(Screenshot grounding data)
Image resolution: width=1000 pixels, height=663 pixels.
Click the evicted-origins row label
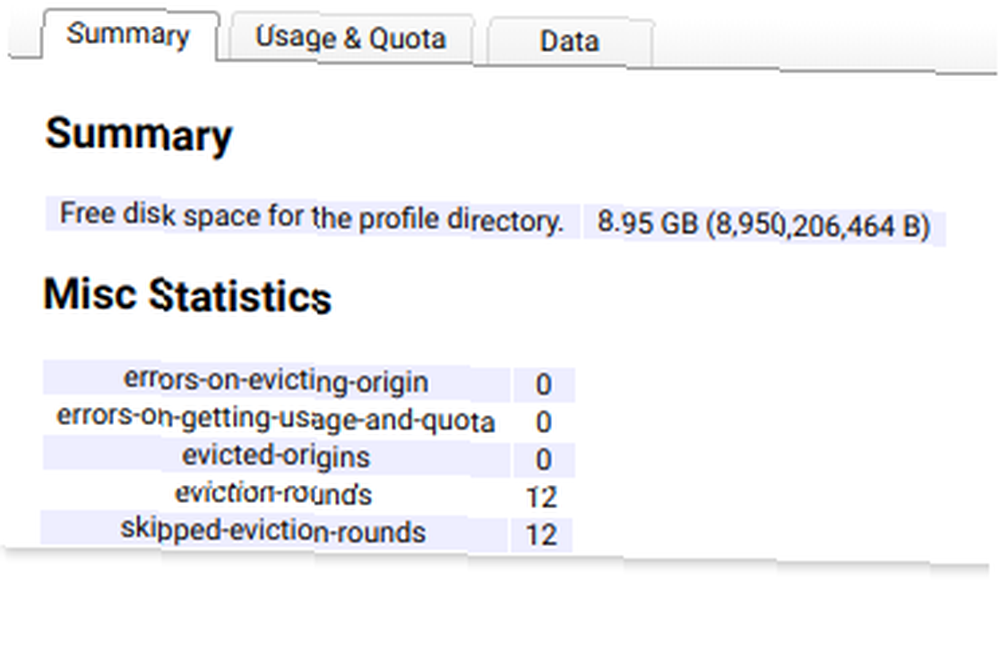pyautogui.click(x=276, y=456)
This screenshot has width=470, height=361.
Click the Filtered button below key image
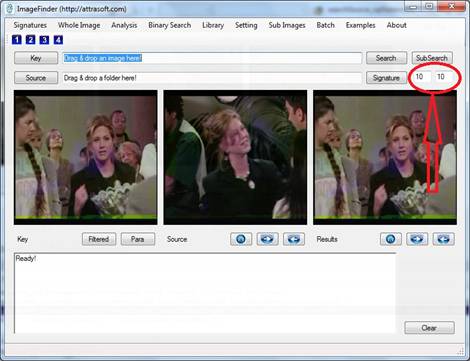coord(99,239)
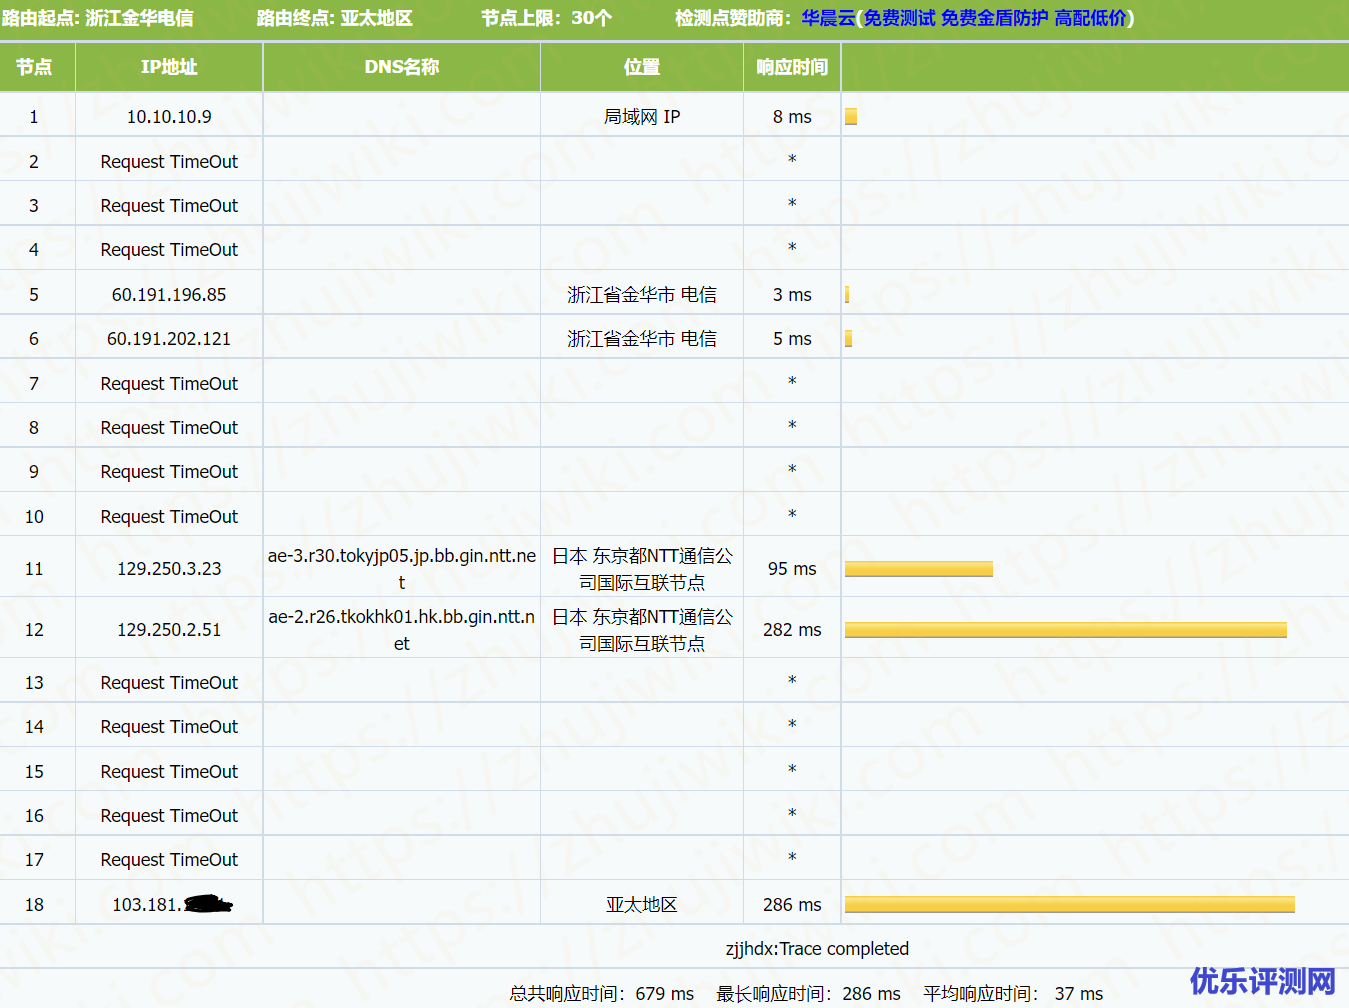Screen dimensions: 1349x1008
Task: Click the 286 ms response bar
Action: coord(1069,905)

#### [Problem requirements]
Your copy must match the records above word for word and contain no pictures.

#### [Answer box]
Image resolution: width=1000 pixels, height=663 pixels.
Click the evicted-origins row label
pyautogui.click(x=276, y=456)
This screenshot has width=470, height=361.
Click the Filtered button below key image
coord(99,239)
Screen dimensions: 1349x1008
Task: Click the 286 ms response bar
Action: coord(1069,905)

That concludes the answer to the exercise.